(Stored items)
###

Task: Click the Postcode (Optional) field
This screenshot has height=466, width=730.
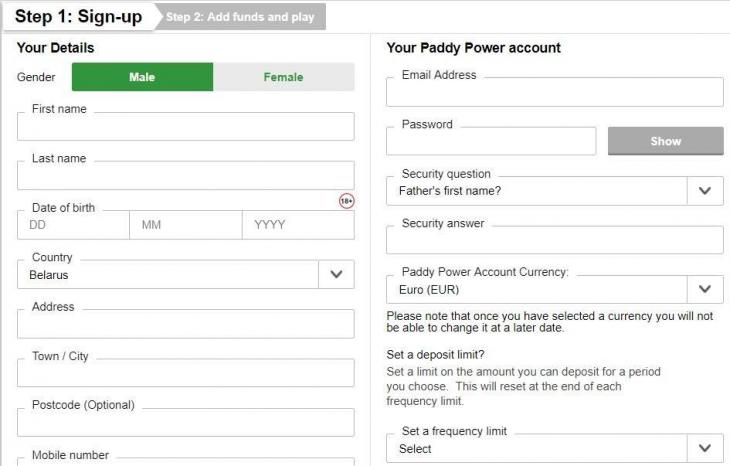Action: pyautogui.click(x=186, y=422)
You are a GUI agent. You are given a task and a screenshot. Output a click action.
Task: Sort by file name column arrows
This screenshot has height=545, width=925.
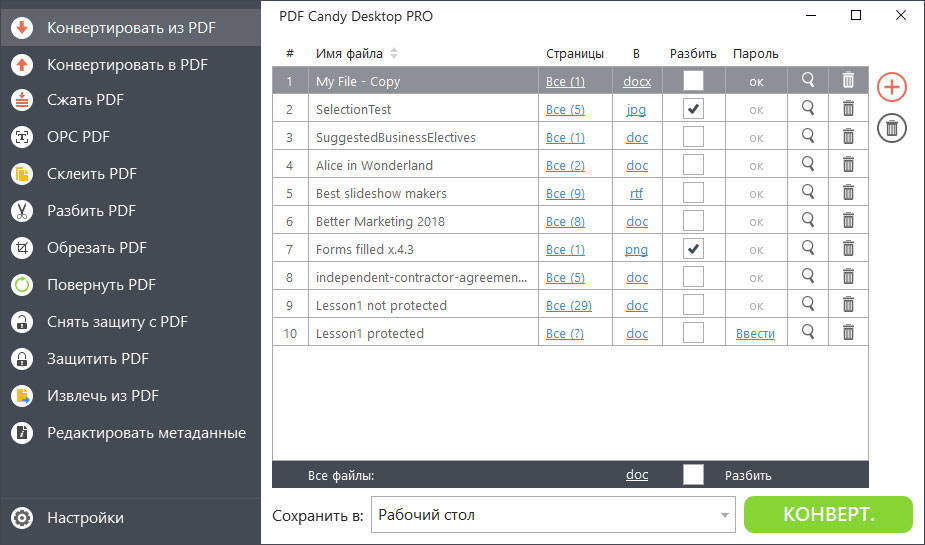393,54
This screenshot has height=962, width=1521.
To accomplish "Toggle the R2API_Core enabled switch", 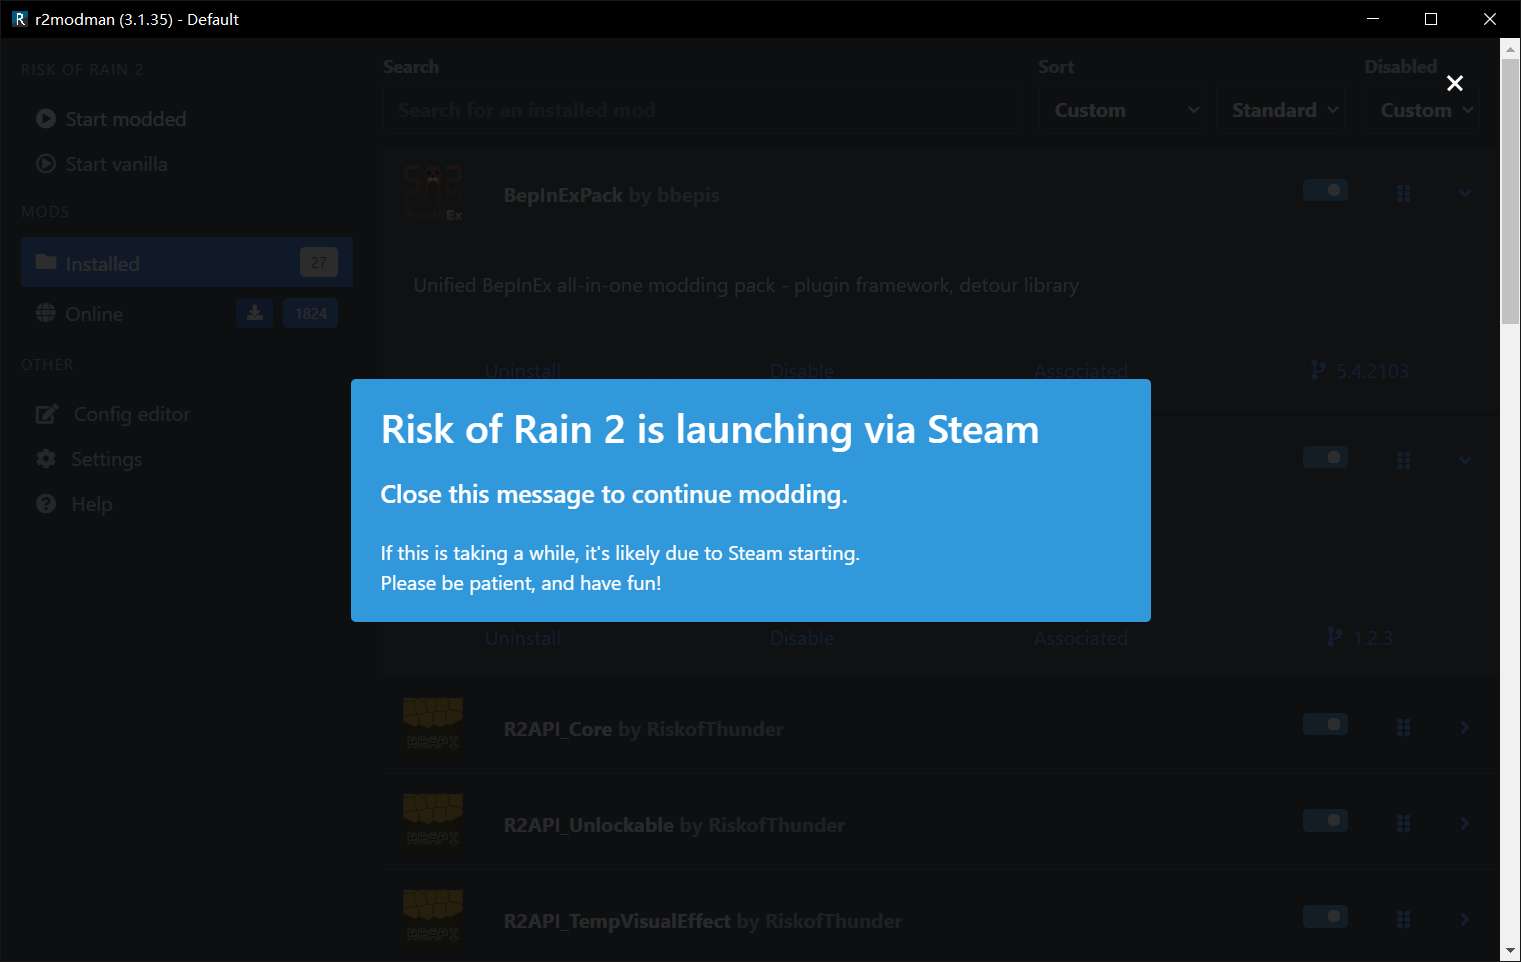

###

• **REQUIREMENT**: Write out all of the data above exactly, pictures excluded.

• **EXERCISE RESULT**:
Task: Click the Postcode (Optional) field
This screenshot has height=466, width=730.
Action: pyautogui.click(x=186, y=422)
You are a GUI agent. You are given a task and a screenshot. Output a click action.
Task: Sort by file name column arrows
This screenshot has height=545, width=925.
393,54
This screenshot has height=962, width=1521.
To accomplish "Toggle the R2API_Core enabled switch", 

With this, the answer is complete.